Wednesday, July 21, 2010

Flow

It’s hard to believe that seven months have passed since I moved from Ottawa (Ontario) to Sherbrooke (Québec). While Ottawa is a “bilingual” city (English/French), Sherbrooke is not. French is the dominant language. I write, creatively, in English but everything else — from groceries to buying stamps to attending artistic workshops — is done in French. I’m okay with that since I’m bilingual. Upon landing in Sherbrooke, I quickly joined one of the artist collectives; and now I am writing creatively in French, too.

I made a decision not to seek work right away. Moving is exhausting, and I wanted time to settle in, get to know the region, work on a few creative projects. I wanted to take the time to feel at home before adding the hurly-burly of work. This week I started a new job. After not working for seven months, getting back into the flow of work is proving to be a challenge.

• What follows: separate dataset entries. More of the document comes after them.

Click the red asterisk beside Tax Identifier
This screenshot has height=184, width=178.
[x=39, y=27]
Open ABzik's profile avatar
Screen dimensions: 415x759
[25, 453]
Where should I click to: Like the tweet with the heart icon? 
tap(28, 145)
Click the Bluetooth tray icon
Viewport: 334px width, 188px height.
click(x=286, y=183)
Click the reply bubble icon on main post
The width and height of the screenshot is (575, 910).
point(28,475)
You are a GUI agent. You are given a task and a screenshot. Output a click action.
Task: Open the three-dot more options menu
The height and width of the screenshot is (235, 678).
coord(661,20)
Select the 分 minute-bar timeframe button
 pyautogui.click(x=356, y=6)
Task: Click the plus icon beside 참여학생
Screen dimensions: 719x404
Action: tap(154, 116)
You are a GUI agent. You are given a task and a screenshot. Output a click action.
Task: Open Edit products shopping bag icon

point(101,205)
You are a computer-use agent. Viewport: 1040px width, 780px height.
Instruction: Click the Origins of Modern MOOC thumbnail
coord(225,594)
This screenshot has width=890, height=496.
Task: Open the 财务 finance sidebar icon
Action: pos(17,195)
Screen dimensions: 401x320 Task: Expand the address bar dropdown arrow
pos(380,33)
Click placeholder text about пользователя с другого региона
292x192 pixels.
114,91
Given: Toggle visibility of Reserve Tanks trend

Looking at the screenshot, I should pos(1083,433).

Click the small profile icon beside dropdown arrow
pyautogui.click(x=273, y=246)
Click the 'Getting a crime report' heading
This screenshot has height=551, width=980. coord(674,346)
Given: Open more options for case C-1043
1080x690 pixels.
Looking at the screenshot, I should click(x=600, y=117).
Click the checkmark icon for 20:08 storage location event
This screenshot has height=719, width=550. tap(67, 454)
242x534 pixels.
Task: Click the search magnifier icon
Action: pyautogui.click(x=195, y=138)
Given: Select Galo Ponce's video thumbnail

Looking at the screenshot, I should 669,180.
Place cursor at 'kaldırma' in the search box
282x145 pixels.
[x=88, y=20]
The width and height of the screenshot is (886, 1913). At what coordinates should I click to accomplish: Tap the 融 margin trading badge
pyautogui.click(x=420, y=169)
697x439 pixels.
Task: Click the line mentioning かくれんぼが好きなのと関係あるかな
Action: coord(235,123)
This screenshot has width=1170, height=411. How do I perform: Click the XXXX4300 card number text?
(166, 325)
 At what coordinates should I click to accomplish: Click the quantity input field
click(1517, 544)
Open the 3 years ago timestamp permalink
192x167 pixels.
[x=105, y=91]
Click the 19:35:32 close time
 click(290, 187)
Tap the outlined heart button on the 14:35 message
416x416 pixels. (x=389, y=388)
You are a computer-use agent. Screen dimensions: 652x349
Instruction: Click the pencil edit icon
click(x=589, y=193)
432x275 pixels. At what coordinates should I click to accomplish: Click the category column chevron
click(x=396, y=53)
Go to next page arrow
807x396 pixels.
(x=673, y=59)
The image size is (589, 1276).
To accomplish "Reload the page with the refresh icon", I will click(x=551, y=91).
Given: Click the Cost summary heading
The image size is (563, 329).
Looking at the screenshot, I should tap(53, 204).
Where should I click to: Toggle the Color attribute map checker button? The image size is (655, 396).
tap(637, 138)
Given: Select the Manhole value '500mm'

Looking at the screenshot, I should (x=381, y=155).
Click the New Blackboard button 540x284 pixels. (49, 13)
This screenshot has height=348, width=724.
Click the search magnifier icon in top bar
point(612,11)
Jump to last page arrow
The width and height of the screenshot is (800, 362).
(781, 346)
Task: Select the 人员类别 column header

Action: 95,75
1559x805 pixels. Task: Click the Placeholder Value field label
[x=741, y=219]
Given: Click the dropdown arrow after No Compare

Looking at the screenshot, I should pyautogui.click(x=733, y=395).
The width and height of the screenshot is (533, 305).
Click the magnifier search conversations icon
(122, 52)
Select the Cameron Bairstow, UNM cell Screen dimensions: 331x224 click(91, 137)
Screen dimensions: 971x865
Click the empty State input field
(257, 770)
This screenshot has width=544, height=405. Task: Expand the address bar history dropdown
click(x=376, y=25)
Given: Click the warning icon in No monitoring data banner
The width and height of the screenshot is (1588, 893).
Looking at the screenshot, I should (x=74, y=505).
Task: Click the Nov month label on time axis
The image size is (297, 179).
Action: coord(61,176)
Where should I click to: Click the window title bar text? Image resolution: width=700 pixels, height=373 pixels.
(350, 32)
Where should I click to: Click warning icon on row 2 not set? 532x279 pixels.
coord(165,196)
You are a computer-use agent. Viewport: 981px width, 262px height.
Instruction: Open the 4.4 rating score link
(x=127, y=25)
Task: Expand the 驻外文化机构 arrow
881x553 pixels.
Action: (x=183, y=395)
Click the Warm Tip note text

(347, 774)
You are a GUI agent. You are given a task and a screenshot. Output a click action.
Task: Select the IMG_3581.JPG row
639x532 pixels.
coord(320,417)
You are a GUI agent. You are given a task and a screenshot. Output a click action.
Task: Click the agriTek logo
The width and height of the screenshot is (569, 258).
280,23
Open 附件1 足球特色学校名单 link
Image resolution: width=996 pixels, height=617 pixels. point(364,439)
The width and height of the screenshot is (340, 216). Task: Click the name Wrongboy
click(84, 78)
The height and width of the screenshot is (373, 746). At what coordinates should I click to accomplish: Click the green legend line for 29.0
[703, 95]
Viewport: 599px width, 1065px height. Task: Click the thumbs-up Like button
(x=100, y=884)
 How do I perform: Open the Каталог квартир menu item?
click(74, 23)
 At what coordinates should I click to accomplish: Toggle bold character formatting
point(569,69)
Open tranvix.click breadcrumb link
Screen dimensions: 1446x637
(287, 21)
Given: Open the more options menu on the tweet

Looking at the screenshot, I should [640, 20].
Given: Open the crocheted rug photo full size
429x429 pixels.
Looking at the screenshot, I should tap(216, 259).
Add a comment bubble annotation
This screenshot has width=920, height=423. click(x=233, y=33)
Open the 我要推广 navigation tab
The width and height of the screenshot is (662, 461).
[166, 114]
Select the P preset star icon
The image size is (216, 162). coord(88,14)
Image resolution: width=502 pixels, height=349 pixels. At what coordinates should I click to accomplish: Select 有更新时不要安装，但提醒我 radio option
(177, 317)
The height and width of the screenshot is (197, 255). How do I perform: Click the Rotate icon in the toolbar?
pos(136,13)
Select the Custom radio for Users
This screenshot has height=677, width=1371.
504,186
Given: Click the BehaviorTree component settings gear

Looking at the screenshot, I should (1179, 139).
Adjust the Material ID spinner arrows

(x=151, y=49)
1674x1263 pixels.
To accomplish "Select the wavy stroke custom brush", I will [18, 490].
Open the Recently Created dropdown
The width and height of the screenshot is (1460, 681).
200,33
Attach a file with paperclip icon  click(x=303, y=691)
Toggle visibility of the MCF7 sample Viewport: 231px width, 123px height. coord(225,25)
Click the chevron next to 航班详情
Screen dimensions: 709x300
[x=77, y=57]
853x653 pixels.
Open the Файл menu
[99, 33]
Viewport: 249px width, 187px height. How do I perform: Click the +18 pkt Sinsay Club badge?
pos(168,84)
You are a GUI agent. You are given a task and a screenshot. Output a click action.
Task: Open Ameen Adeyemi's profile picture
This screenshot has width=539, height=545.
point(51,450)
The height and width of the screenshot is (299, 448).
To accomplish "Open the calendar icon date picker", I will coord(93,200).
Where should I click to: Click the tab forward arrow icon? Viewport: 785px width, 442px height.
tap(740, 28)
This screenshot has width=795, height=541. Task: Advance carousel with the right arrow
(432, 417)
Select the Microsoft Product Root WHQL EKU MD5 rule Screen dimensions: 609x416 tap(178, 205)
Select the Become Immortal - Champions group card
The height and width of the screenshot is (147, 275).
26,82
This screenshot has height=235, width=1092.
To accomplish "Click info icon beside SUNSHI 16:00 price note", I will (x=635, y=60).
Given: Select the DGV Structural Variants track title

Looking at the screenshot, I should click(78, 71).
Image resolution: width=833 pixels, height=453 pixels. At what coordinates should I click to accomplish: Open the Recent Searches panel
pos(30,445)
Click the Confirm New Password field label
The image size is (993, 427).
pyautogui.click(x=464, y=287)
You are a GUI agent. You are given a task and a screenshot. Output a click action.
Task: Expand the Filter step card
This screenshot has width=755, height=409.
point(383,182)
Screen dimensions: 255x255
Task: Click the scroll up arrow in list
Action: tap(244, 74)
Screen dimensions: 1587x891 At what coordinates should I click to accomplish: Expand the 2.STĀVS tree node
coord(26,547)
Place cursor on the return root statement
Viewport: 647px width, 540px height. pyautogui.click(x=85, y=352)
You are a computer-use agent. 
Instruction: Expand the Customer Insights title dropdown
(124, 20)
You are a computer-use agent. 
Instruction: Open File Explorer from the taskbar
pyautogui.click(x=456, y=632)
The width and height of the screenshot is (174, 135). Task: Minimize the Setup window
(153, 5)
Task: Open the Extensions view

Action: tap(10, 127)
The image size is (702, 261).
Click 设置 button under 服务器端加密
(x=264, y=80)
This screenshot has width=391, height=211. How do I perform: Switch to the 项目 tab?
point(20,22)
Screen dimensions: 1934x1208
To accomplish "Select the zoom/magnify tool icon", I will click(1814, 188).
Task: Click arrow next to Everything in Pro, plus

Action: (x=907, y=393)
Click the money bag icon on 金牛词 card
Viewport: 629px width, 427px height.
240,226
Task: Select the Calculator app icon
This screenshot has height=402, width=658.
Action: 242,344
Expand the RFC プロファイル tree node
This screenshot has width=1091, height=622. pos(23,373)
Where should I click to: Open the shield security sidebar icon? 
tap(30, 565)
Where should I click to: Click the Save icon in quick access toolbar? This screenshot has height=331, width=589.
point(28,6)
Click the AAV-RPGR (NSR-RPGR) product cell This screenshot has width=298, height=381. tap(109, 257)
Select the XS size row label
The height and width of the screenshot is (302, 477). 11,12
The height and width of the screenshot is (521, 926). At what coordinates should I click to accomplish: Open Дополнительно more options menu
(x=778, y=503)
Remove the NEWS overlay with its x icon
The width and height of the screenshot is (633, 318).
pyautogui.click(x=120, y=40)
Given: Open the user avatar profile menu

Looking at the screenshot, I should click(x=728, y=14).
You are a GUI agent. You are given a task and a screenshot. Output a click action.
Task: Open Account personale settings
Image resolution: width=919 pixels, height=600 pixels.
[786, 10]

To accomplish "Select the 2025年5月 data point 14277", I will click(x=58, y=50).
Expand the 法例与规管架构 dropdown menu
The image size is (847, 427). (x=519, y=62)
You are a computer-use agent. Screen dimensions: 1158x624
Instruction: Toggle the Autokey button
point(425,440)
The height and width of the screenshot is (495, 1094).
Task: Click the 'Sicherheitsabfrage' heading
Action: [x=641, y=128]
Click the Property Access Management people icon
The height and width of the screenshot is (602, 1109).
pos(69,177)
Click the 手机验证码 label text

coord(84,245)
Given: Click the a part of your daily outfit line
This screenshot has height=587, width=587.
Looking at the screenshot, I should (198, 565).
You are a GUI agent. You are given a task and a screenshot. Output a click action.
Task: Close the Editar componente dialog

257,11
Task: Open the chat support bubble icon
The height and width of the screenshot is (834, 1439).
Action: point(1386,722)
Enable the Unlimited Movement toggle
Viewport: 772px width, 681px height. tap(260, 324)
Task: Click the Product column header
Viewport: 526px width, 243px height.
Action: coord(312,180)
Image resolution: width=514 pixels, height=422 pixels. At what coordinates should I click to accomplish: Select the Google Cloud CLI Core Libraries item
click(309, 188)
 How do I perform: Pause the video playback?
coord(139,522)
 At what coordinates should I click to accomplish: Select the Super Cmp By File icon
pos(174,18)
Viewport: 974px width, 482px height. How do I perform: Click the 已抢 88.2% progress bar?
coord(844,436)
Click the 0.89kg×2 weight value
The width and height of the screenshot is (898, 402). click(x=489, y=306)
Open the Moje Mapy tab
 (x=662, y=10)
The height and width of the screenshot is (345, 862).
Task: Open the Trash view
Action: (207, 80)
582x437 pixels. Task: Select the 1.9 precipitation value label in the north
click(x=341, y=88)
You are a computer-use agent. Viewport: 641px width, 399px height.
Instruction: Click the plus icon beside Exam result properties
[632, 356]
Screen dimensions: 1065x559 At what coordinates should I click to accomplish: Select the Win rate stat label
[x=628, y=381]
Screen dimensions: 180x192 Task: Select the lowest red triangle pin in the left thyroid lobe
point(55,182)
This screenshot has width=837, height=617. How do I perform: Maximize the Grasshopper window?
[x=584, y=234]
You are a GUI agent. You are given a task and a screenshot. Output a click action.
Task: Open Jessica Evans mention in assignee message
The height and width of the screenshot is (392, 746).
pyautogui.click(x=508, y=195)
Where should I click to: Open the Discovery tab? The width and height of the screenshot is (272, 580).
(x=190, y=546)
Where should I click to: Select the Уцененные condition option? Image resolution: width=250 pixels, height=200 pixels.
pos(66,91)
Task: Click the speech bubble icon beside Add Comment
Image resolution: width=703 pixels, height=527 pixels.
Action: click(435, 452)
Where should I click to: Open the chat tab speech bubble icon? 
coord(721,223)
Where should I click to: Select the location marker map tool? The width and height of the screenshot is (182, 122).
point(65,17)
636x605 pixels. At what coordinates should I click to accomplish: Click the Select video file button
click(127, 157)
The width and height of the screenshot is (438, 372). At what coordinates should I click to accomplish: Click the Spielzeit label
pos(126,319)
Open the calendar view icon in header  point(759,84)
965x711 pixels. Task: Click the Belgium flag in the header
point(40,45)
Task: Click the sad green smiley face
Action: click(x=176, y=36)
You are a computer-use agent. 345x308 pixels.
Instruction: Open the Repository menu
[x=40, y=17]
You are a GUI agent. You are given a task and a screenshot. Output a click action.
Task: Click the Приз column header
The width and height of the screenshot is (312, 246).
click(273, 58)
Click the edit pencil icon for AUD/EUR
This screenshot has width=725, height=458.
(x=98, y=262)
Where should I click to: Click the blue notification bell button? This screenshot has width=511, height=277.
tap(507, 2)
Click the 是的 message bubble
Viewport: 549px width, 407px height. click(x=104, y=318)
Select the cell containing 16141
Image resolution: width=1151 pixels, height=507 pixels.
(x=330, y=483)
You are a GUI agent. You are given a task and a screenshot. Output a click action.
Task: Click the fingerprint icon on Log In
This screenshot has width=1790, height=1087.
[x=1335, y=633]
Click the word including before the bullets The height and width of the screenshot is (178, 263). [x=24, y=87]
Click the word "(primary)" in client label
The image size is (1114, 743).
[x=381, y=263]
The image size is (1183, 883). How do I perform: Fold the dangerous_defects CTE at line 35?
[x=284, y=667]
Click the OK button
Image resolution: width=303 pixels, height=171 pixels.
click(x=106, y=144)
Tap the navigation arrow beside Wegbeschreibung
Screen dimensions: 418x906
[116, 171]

Arriving home from work (thankfully less than a two-minute walk from my apartment), I’m exhausted. On a nice day like today, I want to go for a run. After that, I need to get cleaned up and prepare supper. After supper, it’s time to do the dishes (no dishwasher). By the time that is all done, I’m left asking myself: Where do I begin? Do I work on my novel or do I try to polish up the short story I want to submit? Do I have time to sit down at the piano and write out a couple of measures of the song that’s flowing through my fingers? What about that painting, unfinished, that is still on the easel?

Yes, going back to work has completely disrupted my flow and I’m trying to find a way to get back on track. While I am a morning person, this week I’m dragging my heals in the morning, rolling out of bed around 5:45 a.m. (I used to get up at 4:30 a.m. to write before heading to the office when I lived in Ottawa). I’m trying to remind myself, as I’ve written before, that “easy does it”. I’m not in any rush. I’m not in competition with anyone but myself. I write because it is the passion that consumes me. The only person I have to answer to is myself.

After writing this I’m feeling better about things. I remind myself that each day I do something to edge myself, and my art, forward. I have great friends who encourage me, and my art. I have to have faith. So just for today I will keep on keeping on.